*EXERCISE REQUIREMENTS*
Nothing but the lines from the one containing "The width and" through the final line of the data should be repeated, and each must be exact.

[Data items]
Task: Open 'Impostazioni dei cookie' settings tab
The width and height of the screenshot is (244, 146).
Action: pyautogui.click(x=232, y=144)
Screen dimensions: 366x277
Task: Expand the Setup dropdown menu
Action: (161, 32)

*REPLY TO THE TASK*
The width and height of the screenshot is (244, 146).
Action: pyautogui.click(x=232, y=144)
Screen dimensions: 366x277
Task: Expand the Setup dropdown menu
Action: (161, 32)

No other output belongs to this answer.